> _Given data_
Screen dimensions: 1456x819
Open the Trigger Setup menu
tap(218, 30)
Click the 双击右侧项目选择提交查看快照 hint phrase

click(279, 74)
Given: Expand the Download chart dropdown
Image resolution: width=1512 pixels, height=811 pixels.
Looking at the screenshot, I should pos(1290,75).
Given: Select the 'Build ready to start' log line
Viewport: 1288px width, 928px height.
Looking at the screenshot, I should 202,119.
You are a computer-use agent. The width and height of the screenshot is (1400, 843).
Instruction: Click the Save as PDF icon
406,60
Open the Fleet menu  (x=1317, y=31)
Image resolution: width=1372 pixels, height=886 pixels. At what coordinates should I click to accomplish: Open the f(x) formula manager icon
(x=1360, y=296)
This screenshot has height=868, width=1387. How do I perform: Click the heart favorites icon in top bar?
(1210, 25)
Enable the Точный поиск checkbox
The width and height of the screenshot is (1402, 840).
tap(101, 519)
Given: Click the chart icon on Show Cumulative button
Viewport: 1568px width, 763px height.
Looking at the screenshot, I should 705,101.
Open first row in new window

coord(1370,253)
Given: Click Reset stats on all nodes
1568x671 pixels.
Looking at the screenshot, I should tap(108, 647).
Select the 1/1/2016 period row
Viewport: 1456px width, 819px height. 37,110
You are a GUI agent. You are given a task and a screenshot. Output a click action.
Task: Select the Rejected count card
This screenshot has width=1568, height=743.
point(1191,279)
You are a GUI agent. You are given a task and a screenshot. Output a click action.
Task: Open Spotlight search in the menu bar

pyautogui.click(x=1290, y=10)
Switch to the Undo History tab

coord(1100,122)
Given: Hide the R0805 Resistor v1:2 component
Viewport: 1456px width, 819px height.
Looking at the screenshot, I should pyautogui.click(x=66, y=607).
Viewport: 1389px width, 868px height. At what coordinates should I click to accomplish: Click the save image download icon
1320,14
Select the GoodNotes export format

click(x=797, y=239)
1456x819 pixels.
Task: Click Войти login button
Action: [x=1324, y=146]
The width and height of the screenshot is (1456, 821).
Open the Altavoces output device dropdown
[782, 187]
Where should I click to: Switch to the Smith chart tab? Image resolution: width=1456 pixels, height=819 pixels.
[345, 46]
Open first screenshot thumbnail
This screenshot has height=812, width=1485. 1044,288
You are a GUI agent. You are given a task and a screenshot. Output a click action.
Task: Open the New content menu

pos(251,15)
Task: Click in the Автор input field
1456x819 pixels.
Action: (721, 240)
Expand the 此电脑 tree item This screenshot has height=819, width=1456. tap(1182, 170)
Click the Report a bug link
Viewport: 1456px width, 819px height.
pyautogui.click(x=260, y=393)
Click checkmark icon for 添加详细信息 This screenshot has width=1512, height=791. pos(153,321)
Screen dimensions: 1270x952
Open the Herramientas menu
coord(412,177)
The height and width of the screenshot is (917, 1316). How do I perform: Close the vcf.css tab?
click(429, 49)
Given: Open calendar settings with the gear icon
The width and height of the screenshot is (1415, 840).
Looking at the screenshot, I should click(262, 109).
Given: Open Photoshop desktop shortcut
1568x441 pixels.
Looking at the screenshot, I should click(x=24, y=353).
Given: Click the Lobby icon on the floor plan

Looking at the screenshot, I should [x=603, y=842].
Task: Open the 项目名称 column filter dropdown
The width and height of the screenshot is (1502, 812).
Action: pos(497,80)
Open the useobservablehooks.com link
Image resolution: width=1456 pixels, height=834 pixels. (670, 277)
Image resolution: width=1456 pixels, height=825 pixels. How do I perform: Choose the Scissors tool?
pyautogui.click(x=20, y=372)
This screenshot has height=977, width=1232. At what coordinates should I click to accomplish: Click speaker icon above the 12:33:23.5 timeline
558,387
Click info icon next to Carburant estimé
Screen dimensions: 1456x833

> _Your objective_
A full, exact copy of the entries is the required answer.

> _Expected answer_
Screen dimensions: 1456x819
Open the Trigger Setup menu
tap(218, 30)
Click the 双击右侧项目选择提交查看快照 hint phrase

click(279, 74)
Given: Expand the Download chart dropdown
Image resolution: width=1512 pixels, height=811 pixels.
Looking at the screenshot, I should pos(1290,75).
Given: Select the 'Build ready to start' log line
Viewport: 1288px width, 928px height.
Looking at the screenshot, I should 202,119.
You are a computer-use agent. The width and height of the screenshot is (1400, 843).
Instruction: Click the Save as PDF icon
406,60
Open the Fleet menu  (x=1317, y=31)
Image resolution: width=1372 pixels, height=886 pixels. At what coordinates should I click to accomplish: Open the f(x) formula manager icon
(x=1360, y=296)
This screenshot has height=868, width=1387. How do I perform: Click the heart favorites icon in top bar?
(1210, 25)
Enable the Точный поиск checkbox
The width and height of the screenshot is (1402, 840).
tap(101, 519)
Given: Click the chart icon on Show Cumulative button
Viewport: 1568px width, 763px height.
Looking at the screenshot, I should 705,101.
Open first row in new window

coord(1370,253)
Given: Click Reset stats on all nodes
1568x671 pixels.
Looking at the screenshot, I should tap(108, 647).
Select the 1/1/2016 period row
Viewport: 1456px width, 819px height. 37,110
You are a GUI agent. You are given a task and a screenshot. Output a click action.
Task: Select the Rejected count card
This screenshot has width=1568, height=743.
point(1191,279)
You are a GUI agent. You are given a task and a screenshot. Output a click action.
Task: Open Spotlight search in the menu bar

pyautogui.click(x=1290, y=10)
Switch to the Undo History tab

coord(1100,122)
Given: Hide the R0805 Resistor v1:2 component
Viewport: 1456px width, 819px height.
Looking at the screenshot, I should pyautogui.click(x=66, y=607).
Viewport: 1389px width, 868px height. At what coordinates should I click to accomplish: Click the save image download icon
1320,14
Select the GoodNotes export format

click(x=797, y=239)
1456x819 pixels.
Task: Click Войти login button
Action: [x=1324, y=146]
The width and height of the screenshot is (1456, 821).
Open the Altavoces output device dropdown
[782, 187]
Where should I click to: Switch to the Smith chart tab? Image resolution: width=1456 pixels, height=819 pixels.
[345, 46]
Open first screenshot thumbnail
This screenshot has height=812, width=1485. 1044,288
You are a GUI agent. You are given a task and a screenshot. Output a click action.
Task: Open the New content menu

pos(251,15)
Task: Click in the Автор input field
1456x819 pixels.
Action: (721, 240)
Expand the 此电脑 tree item This screenshot has height=819, width=1456. tap(1182, 170)
Click the Report a bug link
Viewport: 1456px width, 819px height.
pyautogui.click(x=260, y=393)
Click checkmark icon for 添加详细信息 This screenshot has width=1512, height=791. pos(153,321)
Screen dimensions: 1270x952
Open the Herramientas menu
coord(412,177)
The height and width of the screenshot is (917, 1316). How do I perform: Close the vcf.css tab?
click(429, 49)
Given: Open calendar settings with the gear icon
The width and height of the screenshot is (1415, 840).
Looking at the screenshot, I should click(262, 109).
Given: Open Photoshop desktop shortcut
1568x441 pixels.
Looking at the screenshot, I should click(x=24, y=353).
Given: Click the Lobby icon on the floor plan

Looking at the screenshot, I should [x=603, y=842].
Task: Open the 项目名称 column filter dropdown
The width and height of the screenshot is (1502, 812).
Action: pos(497,80)
Open the useobservablehooks.com link
Image resolution: width=1456 pixels, height=834 pixels. (670, 277)
Image resolution: width=1456 pixels, height=825 pixels. How do I perform: Choose the Scissors tool?
pyautogui.click(x=20, y=372)
This screenshot has height=977, width=1232. At what coordinates should I click to accomplish: Click speaker icon above the 12:33:23.5 timeline
558,387
Click info icon next to Carburant estimé
Screen dimensions: 1456x833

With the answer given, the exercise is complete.